Le monde est dans un moment historique. Les organisations changent et l’entreprise, lieu de production des biens et services, connaît une mutation profonde depuis l’avènement du covid-19 et la panoplie de mesures restrictives qui ont suivi, rappelle d’emblée Didier Acouetey, CEO de AfricSearch, en introduisant le panel virtuel co-organisé avec le cabinet de conseil en Relations Publiques Global Mind Consulting, le 2 juillet 2020, et consacré à l’impact de ces mutations sur les ressources humaines, en présence de plusieurs DRH et experts du domaine.
“Dans une première étape, il a fallu, à partir d’un plan d’action clair, garantir la continuité du service et la sécurité des collaborateurs”, rappelle Katala Soro-Loua, (Head of RH West & Central Africa Bayer) qui insiste sur une communication claire envers le management et le personnel. Dans un deuxième temps, poursuit-elle, l’organisation a mis en place le télétravail en épargnant les personnes vulnérables, celles qui prennent le transport en commun.
Nadine Tano Dallys, (Regional HR Business Partner Groupe de la Banque Mondiale Abidjan) abonde dans le même sens: “les enjeux sont les mêmes pour les entreprises. On a dû, en plus de ce qui a été dit, travailler sur le soutien psychologique compte tenu de l’anxiété et de l’incertitude”. Les intervenants reconnaissent que le télétravail ne diminue en rien les performances de l’entreprise mais encore, insiste Mme Tanoh Dallys, que la gestion par objectifs soit clairement définie avec des outils d’évaluation des performances. Ce mode de fixation des objectifs est un “impératif” pour le manager, réagit Didier Acouetey s’interrogeant sur la pertinence de la semaine de la productivité d’une semaine de travail de 5 jours à raison de 8 heures par jour.
La bonne maîtrise des outils informatiques et des plateformes techniques reste évidemment un préalable. “Il est possible de faire aujourd’hui un recrutement sans forcément être en face à face avec un candidat”, estime Nadine Tanoh Dallys persuadée que l’impact de la pandémie sur les cabinets de formation pousser ces derniers à faire recours à des systèmes de formation à distance.
Pour sa part, Mohamed Kaba, ( Directeur régional Afrique francophone et Directeur RH Groupe Rémunérations et avantages ECOBANK) prend l’exemple d’Ecobank où le covid-19 a été une formidable opportunité d’utiliser les outils de collaboration, la capacité à sécuriser le personnel et le client. “Notre première communication a été lancée en direction du personnel le 17 mars. Le 23 mars, nous avons mis en place un plan de travail avec un tiers du personnel en télétravail”.
Reste à savoir si cette tendance au télétravail est irréversible et survivra à l’après covid-19. “Nous sommes dans une organisation orientée vers la performance”, opine Mohamed Kabo qui pense qu’une nouvelle organisation de travail se mettra en place, avec en ligne de mire, des plans d’économie sur les voyages et l’injection d’un certain nombre de programmes sur le digital. L’avenir du télétravail dépendra des choix managériaux à faire dans chaque entreprise et variables selon les secteurs. Comme le dit encore madame Soro, “on ne va pas décider du télétravail, si ce n’est pas rentable pour l’entreprise”.

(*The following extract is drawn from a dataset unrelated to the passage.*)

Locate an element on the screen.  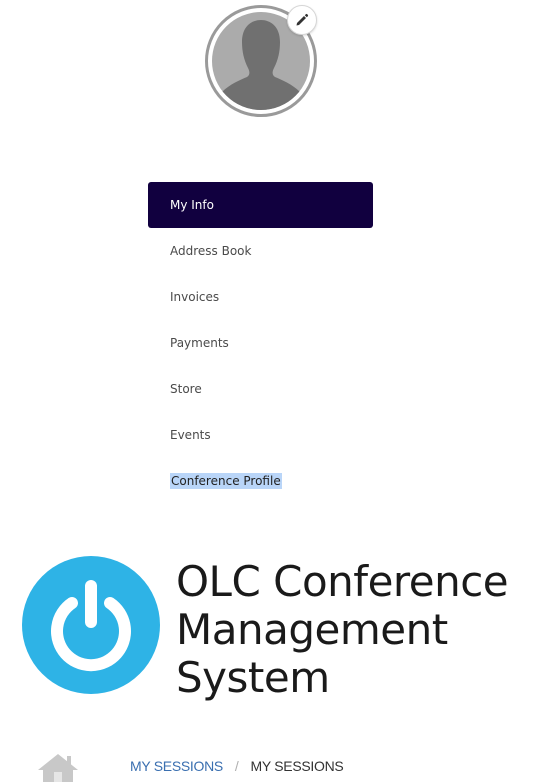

En définitive, si la pandémie a décalé les programmes de recrutement, le marché du travail n’est pas pour autant fermé. Des postes de middle management sont à pourvoir et des jeunes profils dotés d’aptitudes en informatique et capables de se mouvoir dans des systèmes d’organisation ouverts au télétravail sont recherchés. “La compétence digitale est un critère décisif”, insiste Didier Acouetey, attentif à la demande des multinationales et entreprises en nouveaux talents. Appelés “softs kills” en bon français, ces aptitudes sont des compétences non techniques et une valeur ajoutée par rapport au job”, renchérit Solange Soro.

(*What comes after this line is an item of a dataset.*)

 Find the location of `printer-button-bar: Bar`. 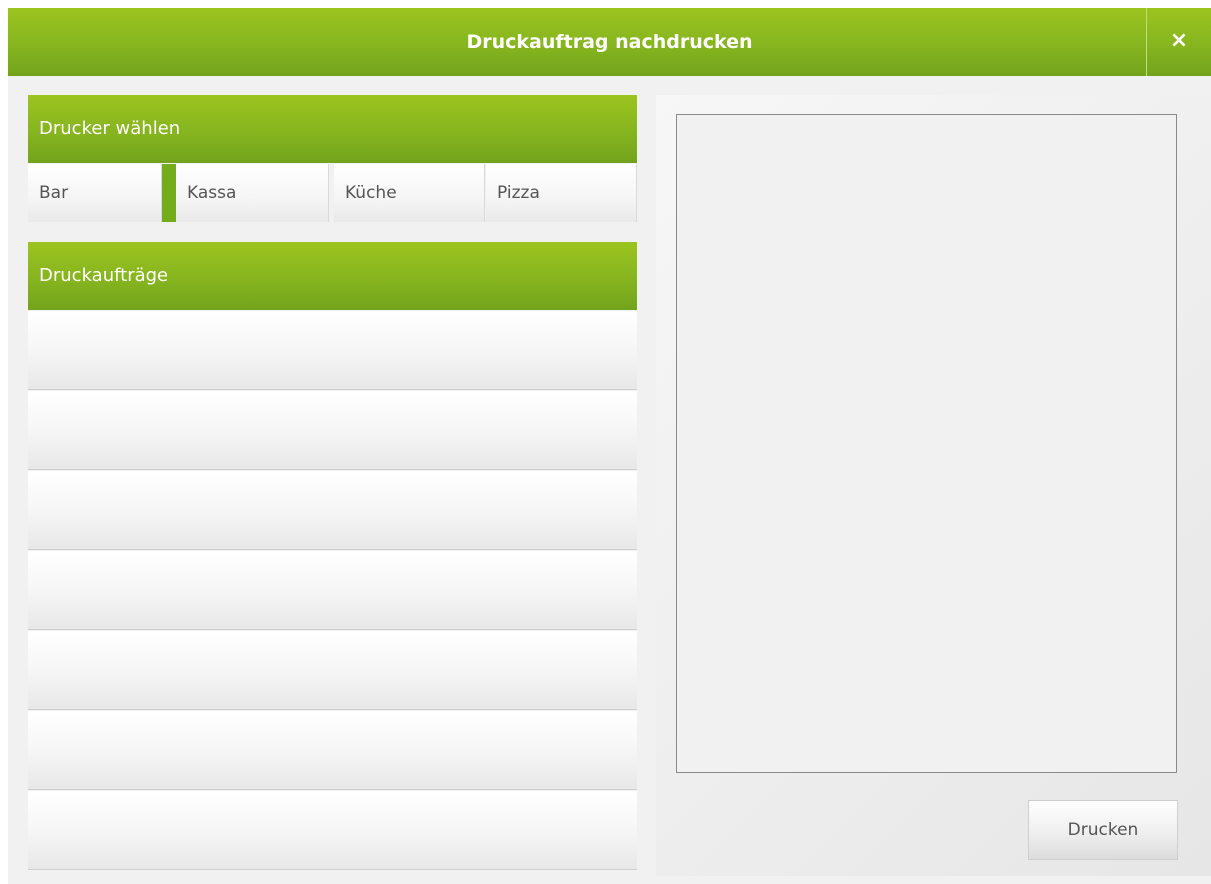

printer-button-bar: Bar is located at coordinates (95, 193).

L’innovation touchera aussi la fonction Ressources Humaines avec la centralisation de certaines fonctions. Quoi qu’il en soit, la fonction RH existera avec des mutations et évolutions liées à la digitalisation mais ne peut pas disparaître de l’entreprise en tant que fonction stratégique. Le manager ne remplacera pas le DRH qui a sa propre expertise. “La notion de chaîne et de maillon est importante” dans cette distanciation des fonctions de l’entreprise appelée à être plus efficace, conclut Joël-Eric Missainhoun, Managing Partner at Africsearch.